## begin SUPPLIED MATERIAL

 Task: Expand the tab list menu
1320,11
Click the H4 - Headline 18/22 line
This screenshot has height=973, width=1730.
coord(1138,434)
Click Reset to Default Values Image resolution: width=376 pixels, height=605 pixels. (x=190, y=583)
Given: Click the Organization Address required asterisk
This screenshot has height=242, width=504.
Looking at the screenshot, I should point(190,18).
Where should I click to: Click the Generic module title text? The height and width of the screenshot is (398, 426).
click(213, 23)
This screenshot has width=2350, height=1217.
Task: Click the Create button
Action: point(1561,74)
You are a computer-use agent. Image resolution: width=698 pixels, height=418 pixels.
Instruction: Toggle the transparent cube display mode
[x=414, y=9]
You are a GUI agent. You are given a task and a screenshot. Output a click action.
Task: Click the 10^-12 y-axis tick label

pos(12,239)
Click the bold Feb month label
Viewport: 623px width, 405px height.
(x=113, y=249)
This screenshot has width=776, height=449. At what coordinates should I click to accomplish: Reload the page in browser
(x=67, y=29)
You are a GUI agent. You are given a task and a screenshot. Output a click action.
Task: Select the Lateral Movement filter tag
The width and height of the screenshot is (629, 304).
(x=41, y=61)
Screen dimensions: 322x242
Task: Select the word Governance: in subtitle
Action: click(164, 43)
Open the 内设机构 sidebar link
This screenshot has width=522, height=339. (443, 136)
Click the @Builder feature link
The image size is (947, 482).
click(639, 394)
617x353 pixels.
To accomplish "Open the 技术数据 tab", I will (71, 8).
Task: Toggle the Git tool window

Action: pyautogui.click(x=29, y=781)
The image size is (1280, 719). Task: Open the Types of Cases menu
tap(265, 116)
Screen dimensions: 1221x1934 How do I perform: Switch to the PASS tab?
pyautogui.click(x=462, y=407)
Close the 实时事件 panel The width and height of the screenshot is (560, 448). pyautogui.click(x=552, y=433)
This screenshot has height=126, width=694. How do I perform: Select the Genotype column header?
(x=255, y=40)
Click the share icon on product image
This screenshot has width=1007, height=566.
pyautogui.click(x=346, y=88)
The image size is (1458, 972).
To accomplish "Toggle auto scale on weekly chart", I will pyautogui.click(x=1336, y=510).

## end SUPPLIED MATERIAL

WHAT THE TASK ASKS => Add -117 to every coordinate value in the answers across the stretch from the line containing "Click the @Builder feature link" through the end of the data. Give back all of those lines, requests included.

EXERCISE ANSWER =>
Click the @Builder feature link
The image size is (947, 482).
click(522, 277)
617x353 pixels.
To accomplish "Open the 技术数据 tab", I will (-46, -109).
Task: Toggle the Git tool window

Action: pyautogui.click(x=-88, y=664)
The image size is (1280, 719). Task: Open the Types of Cases menu
tap(148, -1)
Screen dimensions: 1221x1934 How do I perform: Switch to the PASS tab?
pyautogui.click(x=345, y=290)
Close the 实时事件 panel The width and height of the screenshot is (560, 448). pyautogui.click(x=435, y=316)
This screenshot has height=126, width=694. How do I perform: Select the Genotype column header?
(x=138, y=-77)
Click the share icon on product image
This screenshot has width=1007, height=566.
pyautogui.click(x=229, y=-29)
The image size is (1458, 972).
To accomplish "Toggle auto scale on weekly chart", I will pyautogui.click(x=1219, y=393).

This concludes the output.